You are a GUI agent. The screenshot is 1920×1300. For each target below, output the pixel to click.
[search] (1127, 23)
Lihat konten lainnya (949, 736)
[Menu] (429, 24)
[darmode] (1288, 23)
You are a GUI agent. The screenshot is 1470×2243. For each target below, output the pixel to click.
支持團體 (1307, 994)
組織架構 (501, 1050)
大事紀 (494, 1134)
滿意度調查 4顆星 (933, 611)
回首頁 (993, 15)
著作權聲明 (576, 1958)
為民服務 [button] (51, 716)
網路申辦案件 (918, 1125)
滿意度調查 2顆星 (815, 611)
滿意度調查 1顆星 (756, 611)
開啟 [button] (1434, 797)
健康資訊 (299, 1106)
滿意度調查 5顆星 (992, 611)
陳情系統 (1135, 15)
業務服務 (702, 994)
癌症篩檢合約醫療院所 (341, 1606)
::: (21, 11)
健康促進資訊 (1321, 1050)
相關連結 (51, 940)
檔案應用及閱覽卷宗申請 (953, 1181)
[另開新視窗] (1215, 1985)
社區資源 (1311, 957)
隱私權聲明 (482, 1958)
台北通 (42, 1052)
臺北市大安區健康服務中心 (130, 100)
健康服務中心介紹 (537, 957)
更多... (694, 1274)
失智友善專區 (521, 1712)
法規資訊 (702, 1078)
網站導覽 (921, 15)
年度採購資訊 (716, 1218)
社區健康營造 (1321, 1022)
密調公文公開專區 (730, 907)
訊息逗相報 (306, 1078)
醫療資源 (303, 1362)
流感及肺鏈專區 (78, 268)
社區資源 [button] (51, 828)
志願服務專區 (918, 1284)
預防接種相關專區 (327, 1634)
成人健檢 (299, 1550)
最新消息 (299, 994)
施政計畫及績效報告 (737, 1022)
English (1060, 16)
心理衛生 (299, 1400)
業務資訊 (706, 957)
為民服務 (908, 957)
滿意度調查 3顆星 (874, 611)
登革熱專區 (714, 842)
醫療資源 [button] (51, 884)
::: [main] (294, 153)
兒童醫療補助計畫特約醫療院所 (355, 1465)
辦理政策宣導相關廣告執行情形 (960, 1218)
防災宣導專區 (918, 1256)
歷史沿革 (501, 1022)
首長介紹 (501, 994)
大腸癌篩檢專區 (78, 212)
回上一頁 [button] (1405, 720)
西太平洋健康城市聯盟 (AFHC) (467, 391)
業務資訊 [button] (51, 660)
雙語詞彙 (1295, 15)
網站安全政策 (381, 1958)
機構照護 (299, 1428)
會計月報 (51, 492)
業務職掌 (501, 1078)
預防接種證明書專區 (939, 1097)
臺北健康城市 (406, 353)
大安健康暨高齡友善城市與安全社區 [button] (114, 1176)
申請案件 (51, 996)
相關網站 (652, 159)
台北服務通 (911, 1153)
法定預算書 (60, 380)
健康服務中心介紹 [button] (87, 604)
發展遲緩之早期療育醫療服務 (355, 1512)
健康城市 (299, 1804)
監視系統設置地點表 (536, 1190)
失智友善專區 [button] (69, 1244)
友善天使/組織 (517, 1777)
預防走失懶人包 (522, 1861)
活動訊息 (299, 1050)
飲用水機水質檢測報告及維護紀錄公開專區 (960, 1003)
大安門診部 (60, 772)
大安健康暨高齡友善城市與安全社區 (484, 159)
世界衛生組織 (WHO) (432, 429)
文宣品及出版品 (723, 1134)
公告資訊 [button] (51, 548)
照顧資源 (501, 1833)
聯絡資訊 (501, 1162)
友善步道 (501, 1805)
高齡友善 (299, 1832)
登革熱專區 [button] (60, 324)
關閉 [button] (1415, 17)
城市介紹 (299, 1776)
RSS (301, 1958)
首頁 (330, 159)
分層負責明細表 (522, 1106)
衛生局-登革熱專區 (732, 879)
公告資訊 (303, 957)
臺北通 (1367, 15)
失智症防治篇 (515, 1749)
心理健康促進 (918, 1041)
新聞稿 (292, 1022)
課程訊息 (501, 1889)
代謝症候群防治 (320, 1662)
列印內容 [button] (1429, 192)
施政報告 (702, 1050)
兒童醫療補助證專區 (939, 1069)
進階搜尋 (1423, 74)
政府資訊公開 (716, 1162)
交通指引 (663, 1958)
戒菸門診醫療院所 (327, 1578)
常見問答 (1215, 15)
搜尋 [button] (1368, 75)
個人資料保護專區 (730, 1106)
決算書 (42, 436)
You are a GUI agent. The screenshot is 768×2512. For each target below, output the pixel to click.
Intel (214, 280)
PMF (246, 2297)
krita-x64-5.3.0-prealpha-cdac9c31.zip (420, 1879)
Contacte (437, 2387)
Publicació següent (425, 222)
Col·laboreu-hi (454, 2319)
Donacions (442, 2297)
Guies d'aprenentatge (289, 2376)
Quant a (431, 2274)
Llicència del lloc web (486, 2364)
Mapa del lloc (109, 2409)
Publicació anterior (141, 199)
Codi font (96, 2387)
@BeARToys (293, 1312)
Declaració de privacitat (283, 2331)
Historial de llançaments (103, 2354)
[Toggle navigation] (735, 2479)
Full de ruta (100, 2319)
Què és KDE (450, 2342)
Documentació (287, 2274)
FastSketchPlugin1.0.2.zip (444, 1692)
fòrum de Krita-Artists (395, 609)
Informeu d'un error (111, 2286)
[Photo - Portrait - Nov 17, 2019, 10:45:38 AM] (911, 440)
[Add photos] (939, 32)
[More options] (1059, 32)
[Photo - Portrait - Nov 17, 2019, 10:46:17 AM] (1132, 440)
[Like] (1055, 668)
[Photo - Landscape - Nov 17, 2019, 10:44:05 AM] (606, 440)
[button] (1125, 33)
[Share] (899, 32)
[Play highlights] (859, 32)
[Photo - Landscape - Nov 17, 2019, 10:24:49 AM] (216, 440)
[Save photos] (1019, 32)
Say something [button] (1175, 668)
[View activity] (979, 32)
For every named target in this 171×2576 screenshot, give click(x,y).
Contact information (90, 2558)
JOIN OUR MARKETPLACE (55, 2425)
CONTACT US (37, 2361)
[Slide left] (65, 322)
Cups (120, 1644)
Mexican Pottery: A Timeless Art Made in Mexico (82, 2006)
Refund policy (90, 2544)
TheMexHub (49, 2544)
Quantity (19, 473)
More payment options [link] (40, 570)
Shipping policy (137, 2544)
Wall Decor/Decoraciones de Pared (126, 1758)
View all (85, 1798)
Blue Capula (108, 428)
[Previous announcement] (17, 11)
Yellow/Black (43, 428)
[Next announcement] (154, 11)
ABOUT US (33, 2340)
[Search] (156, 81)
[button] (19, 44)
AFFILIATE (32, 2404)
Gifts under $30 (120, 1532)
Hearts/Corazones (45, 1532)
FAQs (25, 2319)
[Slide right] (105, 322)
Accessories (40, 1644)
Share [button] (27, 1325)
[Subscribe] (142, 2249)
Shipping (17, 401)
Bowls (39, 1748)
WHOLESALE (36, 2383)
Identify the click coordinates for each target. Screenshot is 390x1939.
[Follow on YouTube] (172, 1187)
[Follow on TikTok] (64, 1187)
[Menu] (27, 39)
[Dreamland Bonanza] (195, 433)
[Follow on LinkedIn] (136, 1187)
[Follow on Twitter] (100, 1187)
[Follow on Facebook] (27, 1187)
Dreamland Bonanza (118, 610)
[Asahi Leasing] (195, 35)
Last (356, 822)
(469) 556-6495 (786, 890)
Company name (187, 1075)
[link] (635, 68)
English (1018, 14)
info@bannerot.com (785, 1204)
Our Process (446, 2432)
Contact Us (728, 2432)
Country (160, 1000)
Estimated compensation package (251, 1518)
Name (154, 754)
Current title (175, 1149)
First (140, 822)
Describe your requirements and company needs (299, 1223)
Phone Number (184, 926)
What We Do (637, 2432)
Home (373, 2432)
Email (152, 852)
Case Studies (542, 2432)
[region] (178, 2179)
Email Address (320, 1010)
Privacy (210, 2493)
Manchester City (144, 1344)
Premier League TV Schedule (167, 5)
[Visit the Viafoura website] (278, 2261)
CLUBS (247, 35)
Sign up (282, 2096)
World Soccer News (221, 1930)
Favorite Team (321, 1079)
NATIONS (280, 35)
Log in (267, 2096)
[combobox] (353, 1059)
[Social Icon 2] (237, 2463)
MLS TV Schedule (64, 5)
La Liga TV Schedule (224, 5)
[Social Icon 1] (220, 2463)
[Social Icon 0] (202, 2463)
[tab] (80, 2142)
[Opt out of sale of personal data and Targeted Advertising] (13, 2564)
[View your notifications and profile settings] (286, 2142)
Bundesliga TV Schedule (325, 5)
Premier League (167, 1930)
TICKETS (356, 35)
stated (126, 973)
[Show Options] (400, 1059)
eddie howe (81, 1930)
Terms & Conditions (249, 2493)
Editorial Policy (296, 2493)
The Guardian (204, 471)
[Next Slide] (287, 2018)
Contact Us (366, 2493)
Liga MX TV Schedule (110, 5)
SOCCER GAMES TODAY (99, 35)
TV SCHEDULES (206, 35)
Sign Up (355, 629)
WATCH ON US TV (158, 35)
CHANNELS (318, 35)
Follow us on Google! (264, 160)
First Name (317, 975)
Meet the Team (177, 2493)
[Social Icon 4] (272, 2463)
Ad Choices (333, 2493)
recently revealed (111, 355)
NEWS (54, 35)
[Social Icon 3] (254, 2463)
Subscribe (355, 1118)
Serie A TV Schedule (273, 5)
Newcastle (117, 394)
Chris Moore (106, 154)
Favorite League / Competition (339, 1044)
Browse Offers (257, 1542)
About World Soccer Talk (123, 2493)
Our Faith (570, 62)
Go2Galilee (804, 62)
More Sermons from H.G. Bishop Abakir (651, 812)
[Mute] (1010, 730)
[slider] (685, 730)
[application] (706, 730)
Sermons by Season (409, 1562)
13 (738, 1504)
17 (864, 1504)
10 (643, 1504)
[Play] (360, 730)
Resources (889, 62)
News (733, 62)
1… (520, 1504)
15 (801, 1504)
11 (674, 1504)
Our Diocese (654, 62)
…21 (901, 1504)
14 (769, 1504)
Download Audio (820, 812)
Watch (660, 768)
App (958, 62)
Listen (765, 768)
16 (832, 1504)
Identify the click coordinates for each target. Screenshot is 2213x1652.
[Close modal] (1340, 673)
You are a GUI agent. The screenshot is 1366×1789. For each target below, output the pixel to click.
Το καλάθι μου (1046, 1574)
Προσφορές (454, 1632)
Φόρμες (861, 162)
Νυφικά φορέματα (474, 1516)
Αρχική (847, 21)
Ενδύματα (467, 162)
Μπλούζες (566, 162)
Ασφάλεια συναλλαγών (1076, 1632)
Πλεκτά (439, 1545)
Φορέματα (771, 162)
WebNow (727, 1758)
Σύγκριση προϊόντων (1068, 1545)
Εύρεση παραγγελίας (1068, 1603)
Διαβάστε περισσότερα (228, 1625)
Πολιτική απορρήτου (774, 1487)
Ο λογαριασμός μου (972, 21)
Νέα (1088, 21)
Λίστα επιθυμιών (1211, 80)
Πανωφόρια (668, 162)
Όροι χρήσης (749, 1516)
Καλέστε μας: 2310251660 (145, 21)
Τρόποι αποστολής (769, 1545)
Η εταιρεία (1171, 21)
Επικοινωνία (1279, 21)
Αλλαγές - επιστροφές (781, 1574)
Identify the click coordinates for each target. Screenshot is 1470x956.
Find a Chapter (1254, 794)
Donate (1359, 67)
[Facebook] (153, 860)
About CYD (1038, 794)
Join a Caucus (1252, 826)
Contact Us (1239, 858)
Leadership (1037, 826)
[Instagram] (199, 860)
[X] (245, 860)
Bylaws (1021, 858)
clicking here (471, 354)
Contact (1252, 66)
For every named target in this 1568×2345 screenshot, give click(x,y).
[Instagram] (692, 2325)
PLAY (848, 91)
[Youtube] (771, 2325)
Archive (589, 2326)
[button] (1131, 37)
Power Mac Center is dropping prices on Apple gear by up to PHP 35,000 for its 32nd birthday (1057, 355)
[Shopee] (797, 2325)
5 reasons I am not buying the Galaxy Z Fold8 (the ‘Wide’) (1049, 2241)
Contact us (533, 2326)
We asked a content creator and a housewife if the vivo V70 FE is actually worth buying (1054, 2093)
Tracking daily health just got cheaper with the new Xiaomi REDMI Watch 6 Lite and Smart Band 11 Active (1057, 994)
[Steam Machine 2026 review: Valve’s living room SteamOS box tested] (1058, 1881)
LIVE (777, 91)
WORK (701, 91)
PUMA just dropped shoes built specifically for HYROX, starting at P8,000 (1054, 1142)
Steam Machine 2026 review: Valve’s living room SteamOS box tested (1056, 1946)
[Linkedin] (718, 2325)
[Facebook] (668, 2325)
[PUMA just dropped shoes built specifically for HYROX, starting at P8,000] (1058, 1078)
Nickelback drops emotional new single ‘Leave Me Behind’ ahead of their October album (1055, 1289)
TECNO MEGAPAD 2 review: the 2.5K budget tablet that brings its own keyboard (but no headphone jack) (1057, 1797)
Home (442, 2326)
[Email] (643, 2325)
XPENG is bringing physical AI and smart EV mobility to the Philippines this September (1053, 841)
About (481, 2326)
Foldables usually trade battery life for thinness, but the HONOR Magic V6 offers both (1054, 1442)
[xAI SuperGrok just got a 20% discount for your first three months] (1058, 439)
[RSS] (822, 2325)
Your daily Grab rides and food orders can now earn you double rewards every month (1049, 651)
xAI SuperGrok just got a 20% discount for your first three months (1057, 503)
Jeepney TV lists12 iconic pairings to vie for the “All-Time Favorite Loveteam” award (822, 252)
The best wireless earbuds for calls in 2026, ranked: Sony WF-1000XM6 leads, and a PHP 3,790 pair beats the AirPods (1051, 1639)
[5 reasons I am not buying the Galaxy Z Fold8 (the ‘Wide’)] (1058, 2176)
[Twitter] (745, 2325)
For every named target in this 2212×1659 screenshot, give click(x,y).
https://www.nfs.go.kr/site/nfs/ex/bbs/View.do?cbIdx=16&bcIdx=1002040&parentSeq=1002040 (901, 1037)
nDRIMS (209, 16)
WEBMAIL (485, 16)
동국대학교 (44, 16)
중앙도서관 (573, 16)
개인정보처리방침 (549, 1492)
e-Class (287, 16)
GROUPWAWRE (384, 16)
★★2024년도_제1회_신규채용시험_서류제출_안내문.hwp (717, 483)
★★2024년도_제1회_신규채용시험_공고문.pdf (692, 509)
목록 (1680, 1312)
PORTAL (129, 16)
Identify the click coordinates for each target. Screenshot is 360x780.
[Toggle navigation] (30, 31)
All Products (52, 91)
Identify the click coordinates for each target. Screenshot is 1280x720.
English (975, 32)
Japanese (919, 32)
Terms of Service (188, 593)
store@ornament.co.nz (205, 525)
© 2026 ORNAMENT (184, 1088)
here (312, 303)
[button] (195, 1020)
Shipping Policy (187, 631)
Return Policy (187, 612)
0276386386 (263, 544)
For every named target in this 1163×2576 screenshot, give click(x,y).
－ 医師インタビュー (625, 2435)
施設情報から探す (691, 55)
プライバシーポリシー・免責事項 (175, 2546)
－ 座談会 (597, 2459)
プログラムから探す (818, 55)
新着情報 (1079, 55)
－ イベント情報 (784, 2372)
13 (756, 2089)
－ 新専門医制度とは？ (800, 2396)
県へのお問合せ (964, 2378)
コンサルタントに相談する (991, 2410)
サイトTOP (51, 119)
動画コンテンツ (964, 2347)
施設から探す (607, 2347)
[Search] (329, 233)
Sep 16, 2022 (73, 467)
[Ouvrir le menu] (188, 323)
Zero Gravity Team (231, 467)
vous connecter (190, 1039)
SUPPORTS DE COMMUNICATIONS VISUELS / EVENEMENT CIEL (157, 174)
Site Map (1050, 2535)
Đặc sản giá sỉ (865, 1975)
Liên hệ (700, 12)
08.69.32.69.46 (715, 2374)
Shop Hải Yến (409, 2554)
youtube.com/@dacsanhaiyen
* * * * *
* [TASK GOAL]
The answer is the run of lines above from the line containing "[Play] (360, 730)" through the line containing "Επικοινωνία (1279, 21)", copied exactly and alone.

* [ANSWER AREA]
[Play] (360, 730)
Resources (889, 62)
News (733, 62)
1… (520, 1504)
15 (801, 1504)
11 (674, 1504)
Our Diocese (654, 62)
…21 (901, 1504)
14 (769, 1504)
Download Audio (820, 812)
Watch (660, 768)
App (958, 62)
Listen (765, 768)
16 (832, 1504)
Identify the click coordinates for each target. Screenshot is 2213x1652.
[Close modal] (1340, 673)
You are a GUI agent. The screenshot is 1366×1789. For each target below, output the pixel to click.
Το καλάθι μου (1046, 1574)
Προσφορές (454, 1632)
Φόρμες (861, 162)
Νυφικά φορέματα (474, 1516)
Αρχική (847, 21)
Ενδύματα (467, 162)
Μπλούζες (566, 162)
Ασφάλεια συναλλαγών (1076, 1632)
Πλεκτά (439, 1545)
Φορέματα (771, 162)
WebNow (727, 1758)
Σύγκριση προϊόντων (1068, 1545)
Εύρεση παραγγελίας (1068, 1603)
Διαβάστε περισσότερα (228, 1625)
Πολιτική απορρήτου (774, 1487)
Ο λογαριασμός μου (972, 21)
Νέα (1088, 21)
Λίστα επιθυμιών (1211, 80)
Πανωφόρια (668, 162)
Όροι χρήσης (749, 1516)
Καλέστε μας: 2310251660 (145, 21)
Τρόποι αποστολής (769, 1545)
Η εταιρεία (1171, 21)
Επικοινωνία (1279, 21)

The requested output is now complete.